Bir süre silah sesleri havada uçuştu. Bu sırada telefonumun çaldığını farkedip cebimden telefonumu aldım. Ekrana baktığımda Aras'ın aradığını gördüm. Hızla açıp kulağıma dayadım.

"Aras!"

"Sakin ol Meleğim!
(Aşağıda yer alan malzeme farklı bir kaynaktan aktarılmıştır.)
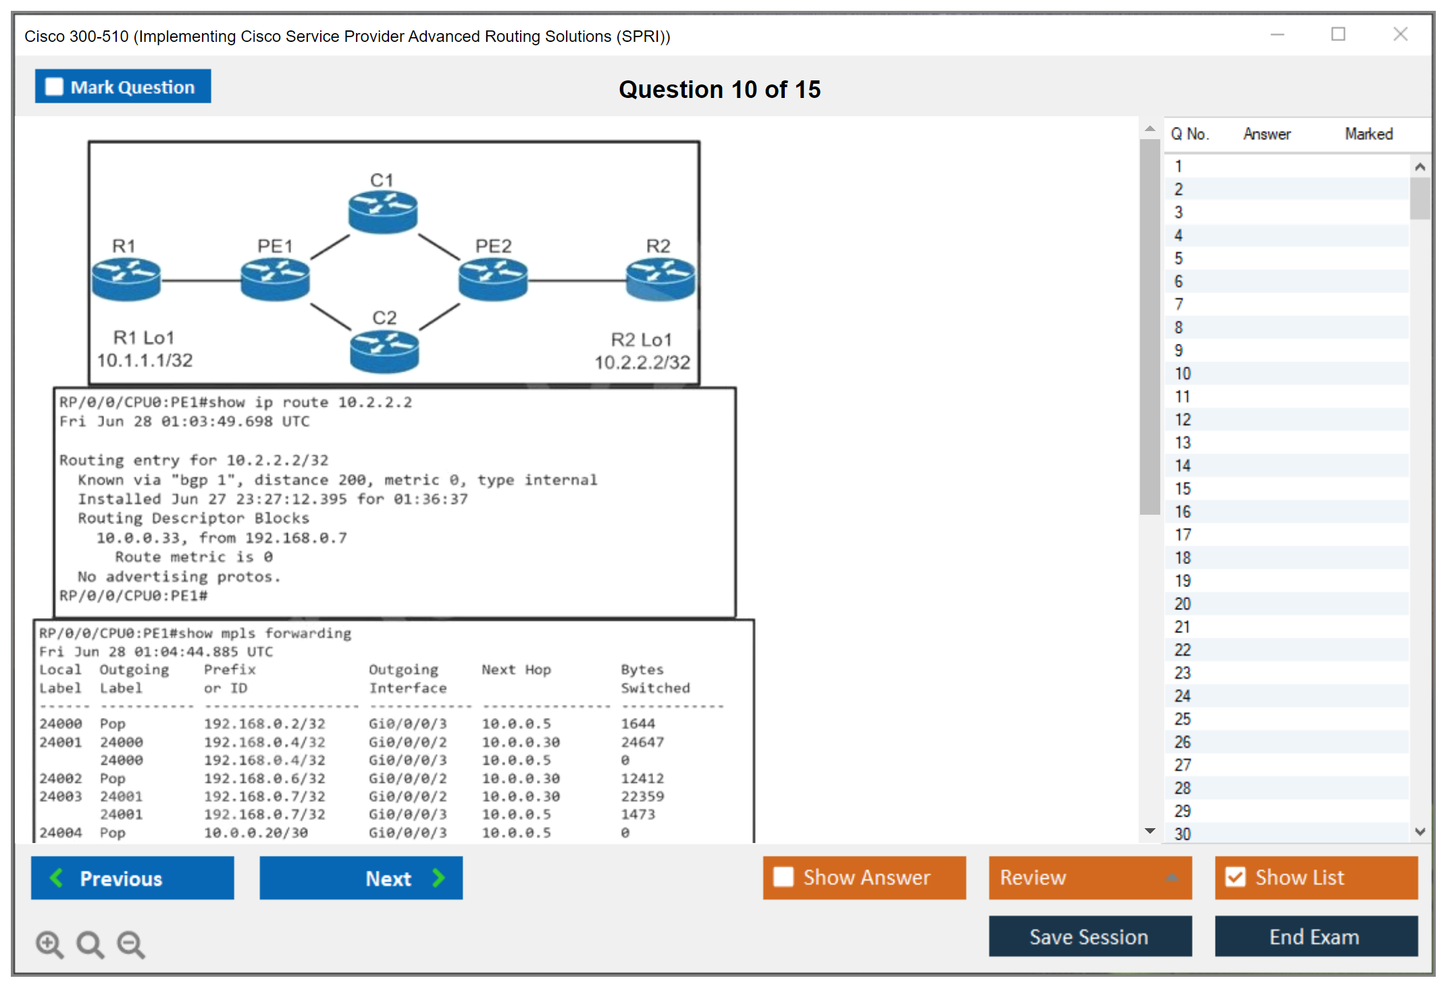Image resolution: width=1452 pixels, height=993 pixels.
Task: Tick the Mark Question checkbox
Action: tap(54, 87)
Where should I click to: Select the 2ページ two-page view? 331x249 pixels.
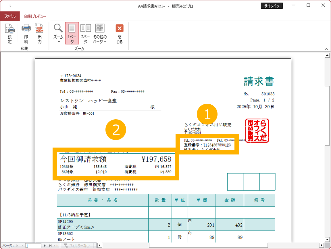click(86, 33)
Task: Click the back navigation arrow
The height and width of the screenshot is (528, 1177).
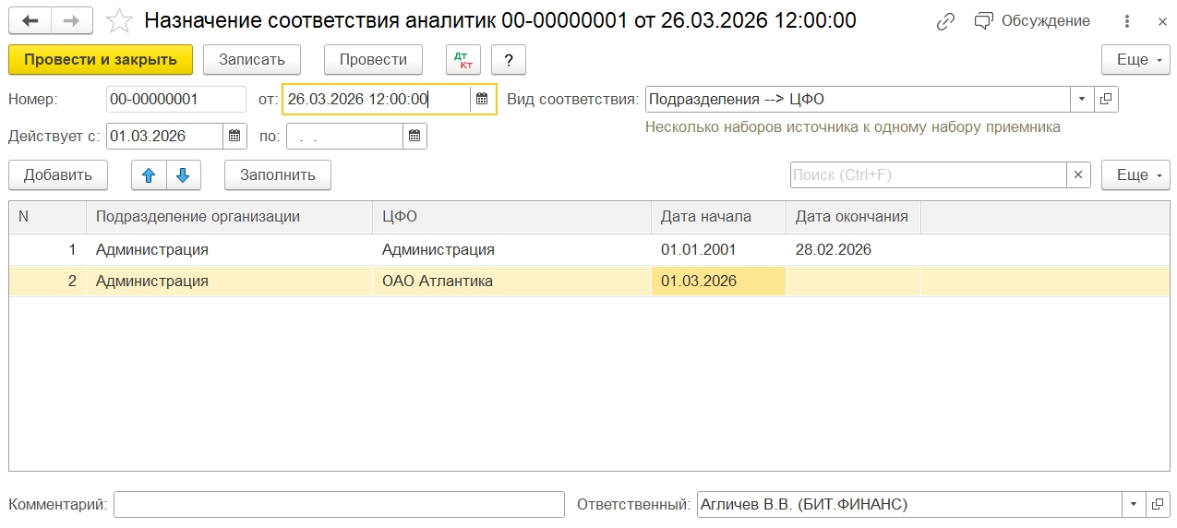Action: (30, 21)
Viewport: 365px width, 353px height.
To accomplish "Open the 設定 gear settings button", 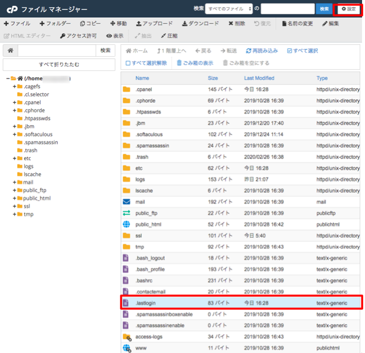I will [x=348, y=9].
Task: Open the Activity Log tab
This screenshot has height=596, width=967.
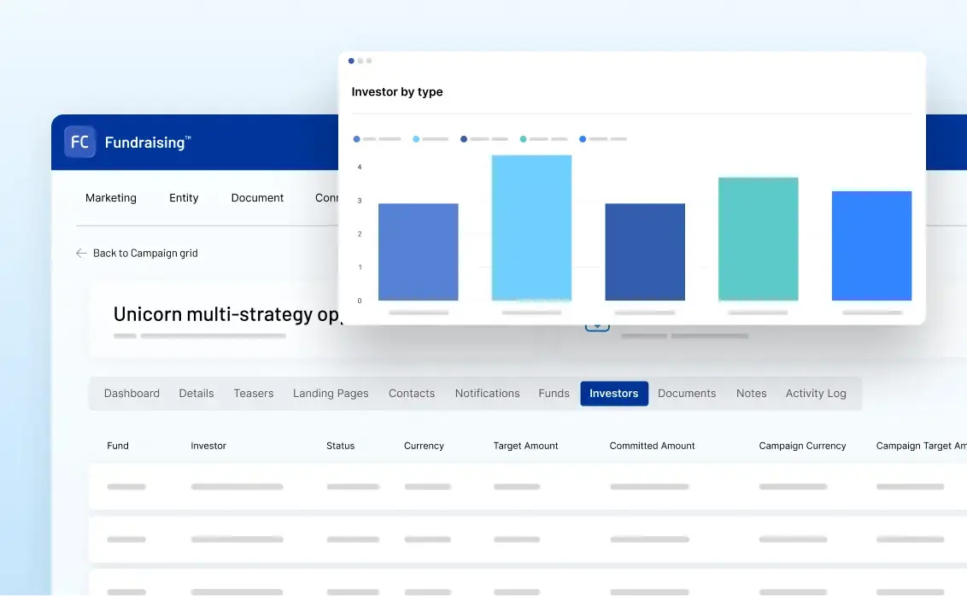Action: (x=816, y=394)
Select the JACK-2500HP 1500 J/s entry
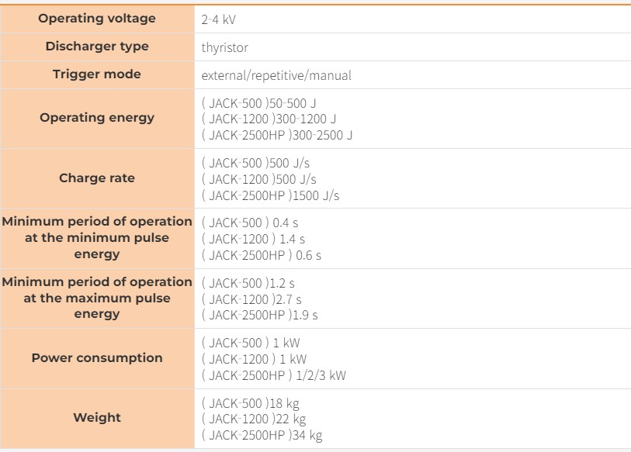 click(x=270, y=195)
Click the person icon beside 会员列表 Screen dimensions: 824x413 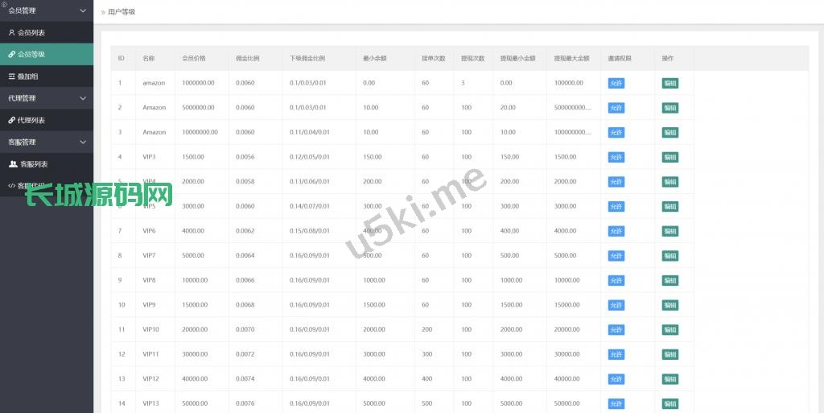(11, 33)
Az kaldı, ilerde sizi bekliyoruz. İyisin değil mi? Merak etme kurtulacaksınız."

Aras'ın sesini duymamla güçlü durmak için verdiğim tüm çabam yıkıldı. Gözyaşlarım yanaklarımdan süzülmeye başladı.

Fısıltıyla "Aras" dedim. Konuşamıyordum. Ona ihtiyacım vardı. Onun güven veren kolları arasında olmak istiyordum.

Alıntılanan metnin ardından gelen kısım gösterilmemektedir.